Scientific classification
- Kingdom: Animalia
- Phylum: Chordata
- Class: Actinopterygii
- Order: Tetraodontiformes
- Family: Aracanidae
- Genus: Aracana
- Species: A. ornata
- Binomial name: Aracana ornata (Gray, 1838)
- Synonyms: Ostracion ornata Gray, 1838 ; Ostracion flavigaster Gray, 1838 ;

= Aracana ornata =

- Authority: (Gray, 1838)
- Conservation status: LC

Species of fish

Aracana ornata, the ornate cowfish or ornate boxfish, is a species of marine ray-finned fish belonging to the family Aracanidae, the deepwater boxfishes or temperate boxfishes. This species is endemic to the seas off southern Australia.

==Taxonomy==
Aracana ornata was first formally described as Ostracion ornata in 1838 by the English zoologist John Edward Gray with its type locality given as Circular Head, Tasmania. Gray classified it in the subgenus Aracana of the genus Ostracion, Aracana is now recognised as a valid genus and the 5th edition of Fishes of the World classifies this genus in the family Aracanidae which is in the suborder Ostracioidea within the order Tetraodontiformes.

==Etymology==
Aracana ornata is classified in the genus Aracana, a name which was variously spelt by Gray as Acarana in 1833, Acerana in 1835 and Aracana in 1838. The 1838 name is the one used because it has become the most commonly used name. Grey did not explain the name but in 1835 he referred to boxfishes as "parrotfishes", so the name may refer the aracanga (Macrocercus aracanga), an old name for the scarlet macaw (Ara macao). The specific name ornata, means 'beautiful' or 'adorned'; Gray described this fish as a "distinct and beautiful" species.

==Description==
Aracana ornata has a body which is armoured in a stiff carapace which is made up of large sculptured bony plates and they have bony ridges which bear large recurved spines. The dorsal and anal fins are opposite each other and are placed towards the caudal peduncle which either has no bony plates or reduced plates. The males are marked with blue and orange stripes, spots and reticulations with a yellowish-orange caudal fin has a pattern of blue lines. They also have a convex snout. Females are dark brown striped with white or yellowish-white, some of these are wavy and these can form circles on the back.
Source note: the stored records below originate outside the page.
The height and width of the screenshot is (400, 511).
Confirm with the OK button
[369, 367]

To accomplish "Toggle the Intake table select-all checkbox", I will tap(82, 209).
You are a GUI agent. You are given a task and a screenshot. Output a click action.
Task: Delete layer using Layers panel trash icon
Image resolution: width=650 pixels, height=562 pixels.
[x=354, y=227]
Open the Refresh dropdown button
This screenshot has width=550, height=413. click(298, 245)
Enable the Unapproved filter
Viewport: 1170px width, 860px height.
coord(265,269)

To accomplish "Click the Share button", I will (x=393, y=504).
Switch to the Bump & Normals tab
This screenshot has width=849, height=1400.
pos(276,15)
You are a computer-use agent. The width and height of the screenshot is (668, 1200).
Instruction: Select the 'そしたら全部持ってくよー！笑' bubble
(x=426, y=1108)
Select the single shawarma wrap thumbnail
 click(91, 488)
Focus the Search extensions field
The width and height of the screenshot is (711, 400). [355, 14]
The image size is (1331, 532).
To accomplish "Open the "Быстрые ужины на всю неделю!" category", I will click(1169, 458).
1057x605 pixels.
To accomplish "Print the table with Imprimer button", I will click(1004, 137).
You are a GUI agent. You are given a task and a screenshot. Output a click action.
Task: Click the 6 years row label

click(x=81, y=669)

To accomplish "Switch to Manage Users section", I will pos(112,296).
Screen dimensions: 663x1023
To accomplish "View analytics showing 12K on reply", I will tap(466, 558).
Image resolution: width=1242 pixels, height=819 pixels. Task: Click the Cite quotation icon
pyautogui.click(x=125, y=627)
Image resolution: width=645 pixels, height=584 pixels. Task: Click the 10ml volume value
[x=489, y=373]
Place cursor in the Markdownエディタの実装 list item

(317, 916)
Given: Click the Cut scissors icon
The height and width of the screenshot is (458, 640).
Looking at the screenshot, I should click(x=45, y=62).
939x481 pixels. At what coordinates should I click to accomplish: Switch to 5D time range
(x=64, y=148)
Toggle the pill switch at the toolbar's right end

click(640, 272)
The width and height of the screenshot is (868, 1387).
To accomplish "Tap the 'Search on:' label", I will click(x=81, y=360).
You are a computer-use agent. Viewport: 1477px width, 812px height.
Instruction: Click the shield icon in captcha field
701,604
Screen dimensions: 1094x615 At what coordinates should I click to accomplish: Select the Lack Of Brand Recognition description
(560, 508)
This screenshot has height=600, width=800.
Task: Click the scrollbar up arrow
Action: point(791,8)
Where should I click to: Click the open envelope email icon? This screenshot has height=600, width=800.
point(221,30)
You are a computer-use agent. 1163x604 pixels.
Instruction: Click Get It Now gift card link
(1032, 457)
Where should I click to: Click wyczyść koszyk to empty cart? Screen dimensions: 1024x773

The females are yellow to vivid orange on the lower body. The dorsal fin has 10 or 11 soft rays while the anal fin has 10, the pectoral fin also has 10 and the caudal fin has 11. The ornate cowfish has a maximum published total length of 15 cm.

==Distribution and habitat==
Aracana ornata is endemic to the coastal waters of temperate Australia from Merimbula in New South Wales west to Esperance on the southern coast of Western Australia. This species is found at depths down to 15 m in seagrass beds in shltered bays, harbours and other sheltered coastal waters.